Please extract the entries below word for word, starting with the line containing "This screenshot has height=647, width=1005." and going on through the last line of the entries.

Collected data
|---|
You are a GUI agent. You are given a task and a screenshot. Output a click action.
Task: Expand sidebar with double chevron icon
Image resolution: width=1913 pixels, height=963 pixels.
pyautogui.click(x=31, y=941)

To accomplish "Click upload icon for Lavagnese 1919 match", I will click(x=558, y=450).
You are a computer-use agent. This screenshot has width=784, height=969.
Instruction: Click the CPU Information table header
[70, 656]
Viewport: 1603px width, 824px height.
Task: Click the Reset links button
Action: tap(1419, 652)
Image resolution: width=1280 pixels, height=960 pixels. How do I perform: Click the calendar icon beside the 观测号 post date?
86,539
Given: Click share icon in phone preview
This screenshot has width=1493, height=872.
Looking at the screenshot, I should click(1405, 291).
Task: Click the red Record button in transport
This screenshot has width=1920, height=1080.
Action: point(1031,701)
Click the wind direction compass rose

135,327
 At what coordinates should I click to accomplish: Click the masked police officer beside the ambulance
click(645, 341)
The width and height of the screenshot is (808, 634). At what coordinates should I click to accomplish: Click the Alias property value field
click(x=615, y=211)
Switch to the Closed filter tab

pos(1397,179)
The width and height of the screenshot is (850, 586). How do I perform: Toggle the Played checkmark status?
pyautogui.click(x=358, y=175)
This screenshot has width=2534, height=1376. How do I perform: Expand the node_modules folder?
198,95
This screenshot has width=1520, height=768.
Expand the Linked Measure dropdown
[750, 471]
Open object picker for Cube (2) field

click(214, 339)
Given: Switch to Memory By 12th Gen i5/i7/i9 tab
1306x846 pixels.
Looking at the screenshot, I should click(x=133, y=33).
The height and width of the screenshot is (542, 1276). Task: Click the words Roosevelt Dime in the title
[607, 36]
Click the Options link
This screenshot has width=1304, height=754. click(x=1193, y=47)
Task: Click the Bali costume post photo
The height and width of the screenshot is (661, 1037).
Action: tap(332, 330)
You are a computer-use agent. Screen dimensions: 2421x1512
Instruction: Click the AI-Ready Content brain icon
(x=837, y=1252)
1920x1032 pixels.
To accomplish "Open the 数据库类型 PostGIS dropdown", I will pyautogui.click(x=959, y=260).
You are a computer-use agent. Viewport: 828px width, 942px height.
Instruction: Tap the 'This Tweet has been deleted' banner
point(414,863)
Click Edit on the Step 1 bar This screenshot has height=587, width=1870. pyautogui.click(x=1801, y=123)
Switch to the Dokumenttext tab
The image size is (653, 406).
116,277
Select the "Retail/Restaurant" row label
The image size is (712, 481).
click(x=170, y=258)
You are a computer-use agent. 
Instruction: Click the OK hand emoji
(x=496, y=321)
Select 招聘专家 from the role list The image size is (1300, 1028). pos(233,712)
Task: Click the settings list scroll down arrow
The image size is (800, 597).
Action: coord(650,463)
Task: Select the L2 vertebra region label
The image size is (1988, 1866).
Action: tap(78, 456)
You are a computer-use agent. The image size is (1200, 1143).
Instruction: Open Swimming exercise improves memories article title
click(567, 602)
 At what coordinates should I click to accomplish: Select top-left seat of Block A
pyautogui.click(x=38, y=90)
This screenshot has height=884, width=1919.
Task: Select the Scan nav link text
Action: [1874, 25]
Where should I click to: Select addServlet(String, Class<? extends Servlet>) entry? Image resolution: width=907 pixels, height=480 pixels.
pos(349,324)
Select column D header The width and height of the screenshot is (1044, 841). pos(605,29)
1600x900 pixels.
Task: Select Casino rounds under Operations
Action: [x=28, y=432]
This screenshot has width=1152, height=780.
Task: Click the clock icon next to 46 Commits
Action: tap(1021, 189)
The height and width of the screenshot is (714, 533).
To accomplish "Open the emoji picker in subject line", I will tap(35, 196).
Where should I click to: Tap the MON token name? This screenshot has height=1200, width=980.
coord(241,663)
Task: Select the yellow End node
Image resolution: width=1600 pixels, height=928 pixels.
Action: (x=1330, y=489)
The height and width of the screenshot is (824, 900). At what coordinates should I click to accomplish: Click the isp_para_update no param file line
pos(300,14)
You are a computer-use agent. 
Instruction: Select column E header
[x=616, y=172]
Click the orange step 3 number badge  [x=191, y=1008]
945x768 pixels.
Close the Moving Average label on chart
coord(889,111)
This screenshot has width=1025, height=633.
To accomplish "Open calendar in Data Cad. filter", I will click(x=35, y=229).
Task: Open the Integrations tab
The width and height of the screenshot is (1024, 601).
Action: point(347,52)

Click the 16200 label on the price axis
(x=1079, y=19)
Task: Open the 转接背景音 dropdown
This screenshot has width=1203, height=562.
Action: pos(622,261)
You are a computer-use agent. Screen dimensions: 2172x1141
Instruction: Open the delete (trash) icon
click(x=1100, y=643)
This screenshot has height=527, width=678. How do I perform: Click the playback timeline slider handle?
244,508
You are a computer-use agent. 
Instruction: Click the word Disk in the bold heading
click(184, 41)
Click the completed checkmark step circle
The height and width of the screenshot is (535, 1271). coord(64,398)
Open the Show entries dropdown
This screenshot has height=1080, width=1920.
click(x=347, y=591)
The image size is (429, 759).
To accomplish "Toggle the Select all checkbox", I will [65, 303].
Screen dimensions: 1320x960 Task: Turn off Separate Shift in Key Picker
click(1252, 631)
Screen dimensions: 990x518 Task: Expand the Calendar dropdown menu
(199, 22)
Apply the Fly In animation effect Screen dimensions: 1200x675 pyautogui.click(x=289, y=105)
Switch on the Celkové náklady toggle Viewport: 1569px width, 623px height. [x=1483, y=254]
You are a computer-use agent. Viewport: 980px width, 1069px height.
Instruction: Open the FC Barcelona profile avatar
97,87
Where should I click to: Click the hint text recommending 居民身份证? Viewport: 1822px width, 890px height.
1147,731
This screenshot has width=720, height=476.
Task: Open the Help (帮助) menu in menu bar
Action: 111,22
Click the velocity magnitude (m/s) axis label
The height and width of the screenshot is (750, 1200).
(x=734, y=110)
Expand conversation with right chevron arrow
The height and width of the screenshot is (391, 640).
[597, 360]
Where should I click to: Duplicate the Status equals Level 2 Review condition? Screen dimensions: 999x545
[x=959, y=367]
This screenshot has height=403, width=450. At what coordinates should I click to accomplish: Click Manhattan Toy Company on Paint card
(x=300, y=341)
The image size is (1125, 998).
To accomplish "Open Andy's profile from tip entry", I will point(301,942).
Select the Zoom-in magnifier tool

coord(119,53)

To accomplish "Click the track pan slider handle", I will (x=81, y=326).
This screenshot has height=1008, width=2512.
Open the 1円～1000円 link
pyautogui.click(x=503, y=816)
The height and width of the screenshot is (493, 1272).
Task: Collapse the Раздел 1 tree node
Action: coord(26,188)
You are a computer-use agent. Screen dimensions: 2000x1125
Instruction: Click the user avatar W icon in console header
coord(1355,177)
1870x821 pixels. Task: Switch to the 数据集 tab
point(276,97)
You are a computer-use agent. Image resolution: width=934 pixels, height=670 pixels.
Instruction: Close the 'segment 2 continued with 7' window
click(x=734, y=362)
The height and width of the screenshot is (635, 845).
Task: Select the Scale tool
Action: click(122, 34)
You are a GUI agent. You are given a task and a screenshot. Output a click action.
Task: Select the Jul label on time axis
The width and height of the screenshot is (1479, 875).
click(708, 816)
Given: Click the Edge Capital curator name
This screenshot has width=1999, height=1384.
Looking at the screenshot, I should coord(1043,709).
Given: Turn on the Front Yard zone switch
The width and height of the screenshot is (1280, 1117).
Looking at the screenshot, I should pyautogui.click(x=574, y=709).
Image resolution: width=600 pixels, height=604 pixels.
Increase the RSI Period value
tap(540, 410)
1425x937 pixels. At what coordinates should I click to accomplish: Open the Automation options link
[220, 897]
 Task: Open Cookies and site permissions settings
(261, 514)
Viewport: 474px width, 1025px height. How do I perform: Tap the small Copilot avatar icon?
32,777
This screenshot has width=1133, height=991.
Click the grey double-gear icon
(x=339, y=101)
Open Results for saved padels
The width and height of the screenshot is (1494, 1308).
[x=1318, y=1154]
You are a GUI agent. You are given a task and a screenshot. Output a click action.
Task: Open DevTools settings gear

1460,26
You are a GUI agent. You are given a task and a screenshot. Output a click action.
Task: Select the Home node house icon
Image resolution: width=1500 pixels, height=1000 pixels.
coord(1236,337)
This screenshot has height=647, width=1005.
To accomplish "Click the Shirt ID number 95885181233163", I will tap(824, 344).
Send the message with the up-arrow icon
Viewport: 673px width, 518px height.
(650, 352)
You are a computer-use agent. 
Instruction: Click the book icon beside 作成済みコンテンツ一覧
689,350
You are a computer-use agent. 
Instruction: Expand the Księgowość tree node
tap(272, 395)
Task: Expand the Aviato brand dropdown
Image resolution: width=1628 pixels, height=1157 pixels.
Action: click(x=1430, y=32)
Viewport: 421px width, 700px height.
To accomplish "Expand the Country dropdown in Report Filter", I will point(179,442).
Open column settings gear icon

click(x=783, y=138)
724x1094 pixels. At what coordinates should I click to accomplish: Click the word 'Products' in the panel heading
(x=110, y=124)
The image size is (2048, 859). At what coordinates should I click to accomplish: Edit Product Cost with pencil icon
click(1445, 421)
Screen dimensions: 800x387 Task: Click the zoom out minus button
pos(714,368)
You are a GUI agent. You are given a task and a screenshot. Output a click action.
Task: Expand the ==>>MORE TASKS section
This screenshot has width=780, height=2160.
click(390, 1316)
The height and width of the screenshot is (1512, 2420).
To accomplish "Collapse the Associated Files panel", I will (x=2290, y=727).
|---|
Exercise solution:
This screenshot has height=647, width=1005.
To accomplish "Click the Shirt ID number 95885181233163", I will tap(824, 344).
Send the message with the up-arrow icon
Viewport: 673px width, 518px height.
(650, 352)
You are a computer-use agent. 
Instruction: Click the book icon beside 作成済みコンテンツ一覧
689,350
You are a computer-use agent. 
Instruction: Expand the Księgowość tree node
tap(272, 395)
Task: Expand the Aviato brand dropdown
Image resolution: width=1628 pixels, height=1157 pixels.
Action: click(x=1430, y=32)
Viewport: 421px width, 700px height.
To accomplish "Expand the Country dropdown in Report Filter", I will point(179,442).
Open column settings gear icon

click(x=783, y=138)
724x1094 pixels. At what coordinates should I click to accomplish: Click the word 'Products' in the panel heading
(x=110, y=124)
The image size is (2048, 859). At what coordinates should I click to accomplish: Edit Product Cost with pencil icon
click(1445, 421)
Screen dimensions: 800x387 Task: Click the zoom out minus button
pos(714,368)
You are a GUI agent. You are given a task and a screenshot. Output a click action.
Task: Expand the ==>>MORE TASKS section
This screenshot has width=780, height=2160.
click(390, 1316)
The height and width of the screenshot is (1512, 2420).
To accomplish "Collapse the Associated Files panel", I will (x=2290, y=727).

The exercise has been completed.